Uma nova rodada de reajustes de preços está batendo às portas dos supermercados e poderá ter impacto no bolso do consumidor em setembro. Os reajustes propostos pelas indústrias oscilam entre 3% e 15% e estão concentrados especialmente nos alimentos e artigos de limpeza, que têm como matéria-prima produtos básicos, que já subiram no mês passado.
Essa pressão por aumentos não deve comprometer as metas de inflação, mas pode manter os índices de preços ao consumidor em alta por um período maior do que o previsto e reduzir ainda mais renda da população disponível para consumo, forte argumento usado pelo varejo para reduzir os reajustes.

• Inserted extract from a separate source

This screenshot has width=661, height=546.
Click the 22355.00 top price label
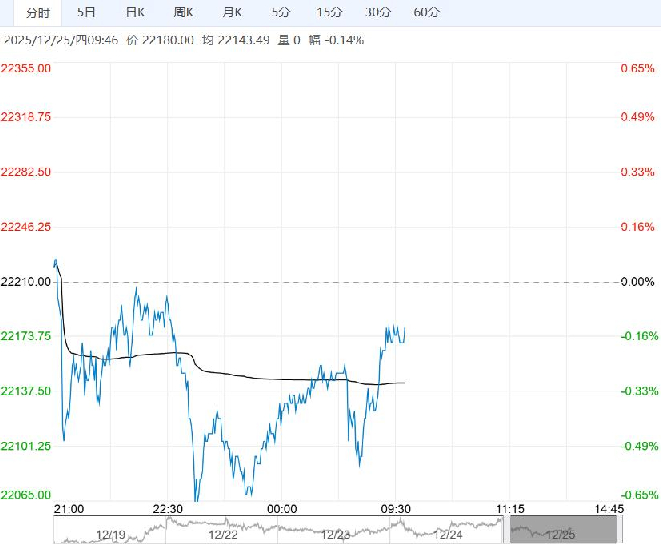[30, 68]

De acordo com supermercadistas, a pressão por aumentos de preços ocorre no leite condensado, bebidas destiladas, refrigerantes, massas, biscoitos e chocolate em barra, que têm como ingredientes o açúcar, a farinha de trigo e o álcool, os vilões dos aumentos. Também os fabricantes de artigos de limpeza produzidos a partir de derivados de petróleo estão pleiteando reajustes devido à alta da matéria-prima básica. Além disso, há focos de alta de preços no óleo de soja e no açúcar, que estão pressionados pela escassez de oferta das matérias-primas, e não têm substitutos.